El constructivismo, en particular, se alinea con la visión del aprendizaje como un proceso activo y dependiente de la experiencia y las estructuras mentales del sujeto. El conocimiento no es una copia de la realidad, sino una construcción que el individuo realiza al interactuar con ella, interpretándola y organizándola en base a sus esquemas previos.

Un aprendizaje óptimo se produce cuando el alumno puede relacionar los nuevos contenidos con su vida cotidiana y sus experiencias. Este es el concepto de aprendizaje significativo, donde la nueva información se integra de forma coherente y relevante con los conocimientos ya existentes. Lograrlo requiere motivación, relevancia percibida por el alumno y estrategias didácticas que partan de lo que el estudiante ya conoce y piensa, promoviendo la reflexión y la resolución de problemas reales.

La educación, por tanto, debe propiciar múltiples representaciones de la realidad y situaciones que demanden el pensamiento. Como decía Dewey, dar a los alumnos “algo que hacer, no algo que aprender”, de modo que el aprendizaje sea un resultado natural de la acción y la reflexión. Esto es especialmente efectivo en los periodos sensibles, cuando la curiosidad innata de los niños los impulsa a explorar y cuestionar su entorno.

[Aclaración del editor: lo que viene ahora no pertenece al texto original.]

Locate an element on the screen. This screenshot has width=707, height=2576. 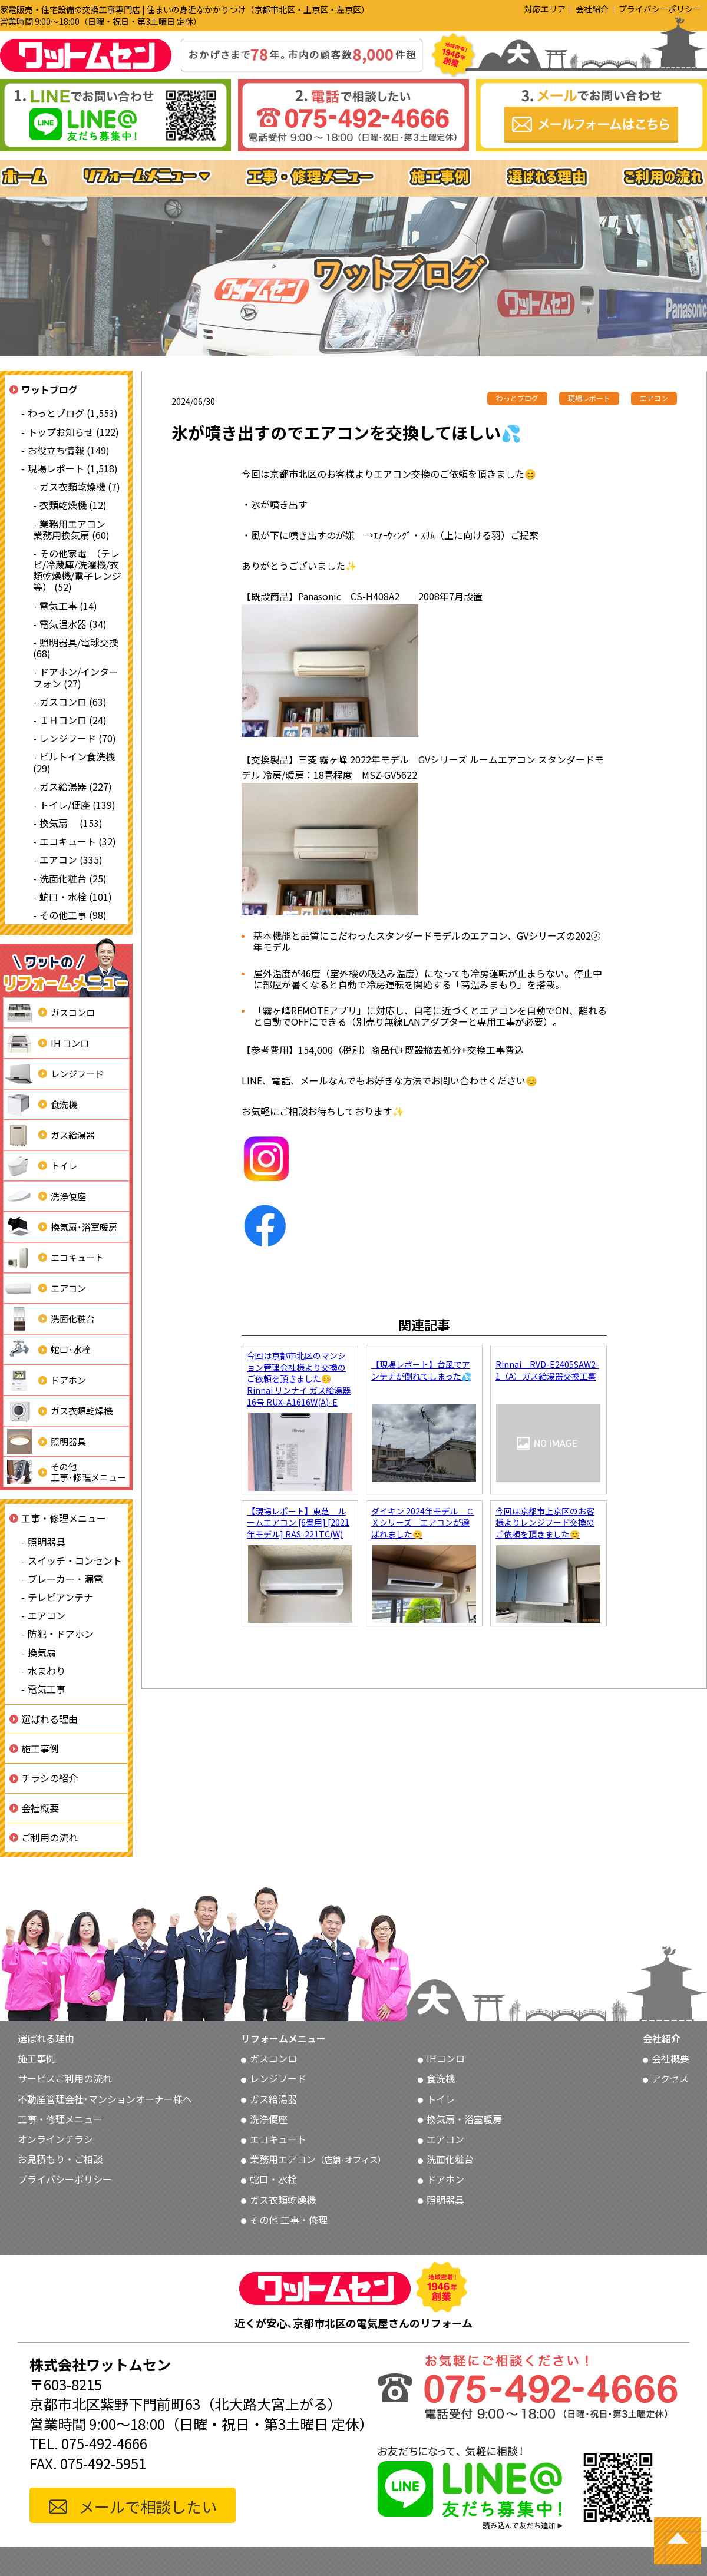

Reconocer que cada niño aprende a su propio ritmo y de manera diferente, influenciado por sus rasgos biológicos y psicosociales, es crucial. El docente, como facilitador, debe diagnosticar este ritmo y crear las condiciones para una interacción constructiva que estimule el desarrollo intelectual, afectivo y social. Ignorar las bases biológicas del aprendizaje, la plasticidad cerebral y los periodos sensibles, sería pasar por alto la esencia viva de los participantes en el proceso educativo.

Preguntas Frecuentes sobre Biología y Aprendizaje Infantil

¿Qué papel juega el cerebro en el aprendizaje de los niños?
El cerebro es el órgano fundamental del aprendizaje. Procesa la información recibida a través de los sentidos, la integra con conocimientos previos, genera respuestas y almacena recuerdos. Su estructura y funcionamiento, especialmente las conexiones neuronales, cambian con cada experiencia de aprendizaje.
¿Qué es la plasticidad cerebral y por qué es importante en la infancia?
La plasticidad cerebral es la capacidad del cerebro para modificar su estructura y funcionamiento en respuesta a la experiencia. Es especialmente alta en la infancia, permitiendo que el cerebro se adapte y aprenda de manera eficiente. Esto significa que las experiencias tempranas tienen un impacto significativo en el desarrollo neuronal.
¿Qué son los periodos sensibles?
Los periodos sensibles son ventanas de tiempo en el desarrollo en las que el cerebro es particularmente receptivo a ciertos tipos de estímulos ambientales. Son momentos óptimos para adquirir ciertas habilidades (como el lenguaje) o aprender de experiencias específicas, ya que la plasticidad cerebral es mayor en esas áreas.
¿Cómo interactúan los factores biológicos y el entorno en el aprendizaje?
Los factores biológicos (genética, estructura cerebral) y los factores ambientales (familia, escuela, cultura, estímulos) interactúan constantemente. La biología sienta las bases y predisposiciones, pero el entorno proporciona los estímulos y experiencias que moldean la forma en que se desarrollan y expresan esas bases biológicas, influyendo directamente en el aprendizaje.
¿Cómo deben los educadores considerar estos factores biológicos?
Los educadores deben entender que el aprendizaje es un proceso activo y biológicamente fundamentado. Deben adaptar sus estrategias al ritmo y las características de desarrollo de cada niño, proporcionar entornos ricos en estímulos, fomentar la interacción social y promover un aprendizaje significativo que conecte con las experiencias y estructuras mentales de los alumnos, aprovechando la plasticidad cerebral.